__Exercise requirements__
Take the entries below and print all of them exactly, please.

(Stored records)
□ □ □ □ □

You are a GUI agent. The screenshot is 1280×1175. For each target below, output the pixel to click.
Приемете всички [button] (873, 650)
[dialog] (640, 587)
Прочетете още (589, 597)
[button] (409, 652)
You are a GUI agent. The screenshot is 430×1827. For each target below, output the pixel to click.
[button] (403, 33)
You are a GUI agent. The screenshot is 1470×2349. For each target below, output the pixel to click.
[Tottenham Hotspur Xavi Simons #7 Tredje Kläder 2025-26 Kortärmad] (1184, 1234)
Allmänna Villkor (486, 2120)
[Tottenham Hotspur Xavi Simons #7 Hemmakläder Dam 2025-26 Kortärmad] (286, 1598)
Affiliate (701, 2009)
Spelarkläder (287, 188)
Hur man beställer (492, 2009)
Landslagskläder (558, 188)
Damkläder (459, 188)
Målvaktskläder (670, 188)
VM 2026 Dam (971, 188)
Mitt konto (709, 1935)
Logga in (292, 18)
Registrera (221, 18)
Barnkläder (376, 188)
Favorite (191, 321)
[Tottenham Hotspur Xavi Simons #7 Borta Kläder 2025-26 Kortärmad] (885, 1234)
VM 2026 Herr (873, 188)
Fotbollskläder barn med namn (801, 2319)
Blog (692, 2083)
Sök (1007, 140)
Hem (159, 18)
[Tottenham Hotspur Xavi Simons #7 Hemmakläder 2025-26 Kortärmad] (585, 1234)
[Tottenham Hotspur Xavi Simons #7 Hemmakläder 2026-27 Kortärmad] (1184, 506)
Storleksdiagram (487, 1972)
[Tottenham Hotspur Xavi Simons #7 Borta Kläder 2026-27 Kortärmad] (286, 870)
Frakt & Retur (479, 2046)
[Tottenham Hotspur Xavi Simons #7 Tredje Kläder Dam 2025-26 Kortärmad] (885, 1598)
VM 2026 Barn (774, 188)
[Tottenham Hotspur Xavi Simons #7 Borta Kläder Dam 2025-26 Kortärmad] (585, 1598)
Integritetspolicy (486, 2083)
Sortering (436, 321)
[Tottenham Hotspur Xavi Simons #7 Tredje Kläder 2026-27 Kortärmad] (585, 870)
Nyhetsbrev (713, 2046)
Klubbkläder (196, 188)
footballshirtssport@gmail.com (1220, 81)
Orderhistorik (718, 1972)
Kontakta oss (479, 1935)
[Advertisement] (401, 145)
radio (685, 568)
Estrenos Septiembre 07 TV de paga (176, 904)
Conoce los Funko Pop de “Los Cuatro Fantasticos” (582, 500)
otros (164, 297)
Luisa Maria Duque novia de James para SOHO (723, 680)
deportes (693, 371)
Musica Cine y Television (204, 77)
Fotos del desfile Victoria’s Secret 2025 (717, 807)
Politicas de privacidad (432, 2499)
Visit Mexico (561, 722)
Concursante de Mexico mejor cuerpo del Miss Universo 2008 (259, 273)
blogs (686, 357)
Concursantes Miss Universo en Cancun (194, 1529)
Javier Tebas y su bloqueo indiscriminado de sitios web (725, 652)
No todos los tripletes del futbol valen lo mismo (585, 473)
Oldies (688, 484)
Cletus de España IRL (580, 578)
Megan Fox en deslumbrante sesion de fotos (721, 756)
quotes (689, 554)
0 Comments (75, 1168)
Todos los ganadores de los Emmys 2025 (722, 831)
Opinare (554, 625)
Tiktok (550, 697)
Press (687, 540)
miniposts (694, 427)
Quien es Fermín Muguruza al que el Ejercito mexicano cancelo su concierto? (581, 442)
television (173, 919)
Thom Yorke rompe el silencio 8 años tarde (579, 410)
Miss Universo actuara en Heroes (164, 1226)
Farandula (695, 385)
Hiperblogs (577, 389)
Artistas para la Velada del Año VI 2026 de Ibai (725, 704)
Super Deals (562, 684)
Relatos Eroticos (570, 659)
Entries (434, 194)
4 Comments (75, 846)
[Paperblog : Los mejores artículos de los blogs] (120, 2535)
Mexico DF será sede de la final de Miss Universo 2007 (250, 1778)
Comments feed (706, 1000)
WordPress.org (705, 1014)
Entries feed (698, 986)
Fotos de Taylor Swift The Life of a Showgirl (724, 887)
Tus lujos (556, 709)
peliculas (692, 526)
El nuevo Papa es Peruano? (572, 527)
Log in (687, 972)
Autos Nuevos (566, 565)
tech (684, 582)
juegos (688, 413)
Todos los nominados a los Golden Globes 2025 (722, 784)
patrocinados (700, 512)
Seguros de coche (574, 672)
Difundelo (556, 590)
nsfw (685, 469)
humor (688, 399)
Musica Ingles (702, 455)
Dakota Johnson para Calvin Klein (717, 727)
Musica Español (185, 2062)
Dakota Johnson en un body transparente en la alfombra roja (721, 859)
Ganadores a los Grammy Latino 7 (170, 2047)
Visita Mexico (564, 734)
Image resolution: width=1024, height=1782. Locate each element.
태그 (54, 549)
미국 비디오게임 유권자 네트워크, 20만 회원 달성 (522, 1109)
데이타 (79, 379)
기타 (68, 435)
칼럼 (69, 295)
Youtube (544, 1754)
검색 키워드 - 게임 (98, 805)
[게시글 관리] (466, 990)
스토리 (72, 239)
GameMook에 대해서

□ □ □ □ □

__Result of this exercise__
You are a GUI agent. The screenshot is 1280×1175. For each target below, output the pixel to click.
Приемете всички [button] (873, 650)
[dialog] (640, 587)
Прочетете още (589, 597)
[button] (409, 652)
You are a GUI agent. The screenshot is 430×1827. For each target below, output the pixel to click.
[button] (403, 33)
You are a GUI agent. The screenshot is 1470×2349. For each target below, output the pixel to click.
[Tottenham Hotspur Xavi Simons #7 Tredje Kläder 2025-26 Kortärmad] (1184, 1234)
Allmänna Villkor (486, 2120)
[Tottenham Hotspur Xavi Simons #7 Hemmakläder Dam 2025-26 Kortärmad] (286, 1598)
Affiliate (701, 2009)
Spelarkläder (287, 188)
Hur man beställer (492, 2009)
Landslagskläder (558, 188)
Damkläder (459, 188)
Målvaktskläder (670, 188)
VM 2026 Dam (971, 188)
Mitt konto (709, 1935)
Logga in (292, 18)
Registrera (221, 18)
Barnkläder (376, 188)
Favorite (191, 321)
[Tottenham Hotspur Xavi Simons #7 Borta Kläder 2025-26 Kortärmad] (885, 1234)
VM 2026 Herr (873, 188)
Fotbollskläder barn med namn (801, 2319)
Blog (692, 2083)
Sök (1007, 140)
Hem (159, 18)
[Tottenham Hotspur Xavi Simons #7 Hemmakläder 2025-26 Kortärmad] (585, 1234)
[Tottenham Hotspur Xavi Simons #7 Hemmakläder 2026-27 Kortärmad] (1184, 506)
Storleksdiagram (487, 1972)
[Tottenham Hotspur Xavi Simons #7 Borta Kläder 2026-27 Kortärmad] (286, 870)
Frakt & Retur (479, 2046)
[Tottenham Hotspur Xavi Simons #7 Tredje Kläder Dam 2025-26 Kortärmad] (885, 1598)
VM 2026 Barn (774, 188)
[Tottenham Hotspur Xavi Simons #7 Borta Kläder Dam 2025-26 Kortärmad] (585, 1598)
Integritetspolicy (486, 2083)
Sortering (436, 321)
[Tottenham Hotspur Xavi Simons #7 Tredje Kläder 2026-27 Kortärmad] (585, 870)
Nyhetsbrev (713, 2046)
Klubbkläder (196, 188)
footballshirtssport@gmail.com (1220, 81)
Orderhistorik (718, 1972)
Kontakta oss (479, 1935)
[Advertisement] (401, 145)
radio (685, 568)
Estrenos Septiembre 07 TV de paga (176, 904)
Conoce los Funko Pop de “Los Cuatro Fantasticos” (582, 500)
otros (164, 297)
Luisa Maria Duque novia de James para SOHO (723, 680)
deportes (693, 371)
Musica Cine y Television (204, 77)
Fotos del desfile Victoria’s Secret 2025 (717, 807)
Politicas de privacidad (432, 2499)
Visit Mexico (561, 722)
Concursante de Mexico mejor cuerpo del Miss Universo 2008 (259, 273)
blogs (686, 357)
Concursantes Miss Universo en Cancun (194, 1529)
Javier Tebas y su bloqueo indiscriminado de sitios web (725, 652)
No todos los tripletes del futbol valen lo mismo (585, 473)
Oldies (688, 484)
Cletus de España IRL (580, 578)
Megan Fox en deslumbrante sesion de fotos (721, 756)
quotes (689, 554)
0 Comments (75, 1168)
Todos los ganadores de los Emmys 2025 (722, 831)
Opinare (554, 625)
Tiktok (550, 697)
Press (687, 540)
miniposts (694, 427)
Quien es Fermín Muguruza al que el Ejercito mexicano cancelo su concierto? (581, 442)
television (173, 919)
Thom Yorke rompe el silencio 8 años tarde (579, 410)
Miss Universo actuara en Heroes (164, 1226)
Farandula (695, 385)
Hiperblogs (577, 389)
Artistas para la Velada del Año VI 2026 de Ibai (725, 704)
Super Deals (562, 684)
Relatos Eroticos (570, 659)
Entries (434, 194)
4 Comments (75, 846)
[Paperblog : Los mejores artículos de los blogs] (120, 2535)
Mexico DF será sede de la final de Miss Universo 2007 (250, 1778)
Comments feed (706, 1000)
WordPress.org (705, 1014)
Entries feed (698, 986)
Fotos de Taylor Swift The Life of a Showgirl (724, 887)
Tus lujos (556, 709)
peliculas (692, 526)
El nuevo Papa es Peruano? (572, 527)
Log in (687, 972)
Autos Nuevos (566, 565)
tech (684, 582)
juegos (688, 413)
Todos los nominados a los Golden Globes 2025 (722, 784)
patrocinados (700, 512)
Seguros de coche (574, 672)
Difundelo (556, 590)
nsfw (685, 469)
humor (688, 399)
Musica Ingles (702, 455)
Dakota Johnson para Calvin Klein (717, 727)
Musica Español (185, 2062)
Dakota Johnson en un body transparente en la alfombra roja (721, 859)
Ganadores a los Grammy Latino 7 (170, 2047)
Visita Mexico (564, 734)
Image resolution: width=1024, height=1782. Locate each element.
태그 (54, 549)
미국 비디오게임 유권자 네트워크, 20만 회원 달성 (522, 1109)
데이타 (79, 379)
기타 (68, 435)
칼럼 (69, 295)
Youtube (544, 1754)
검색 키워드 - 게임 (98, 805)
[게시글 관리] (466, 990)
스토리 (72, 239)
GameMook에 대해서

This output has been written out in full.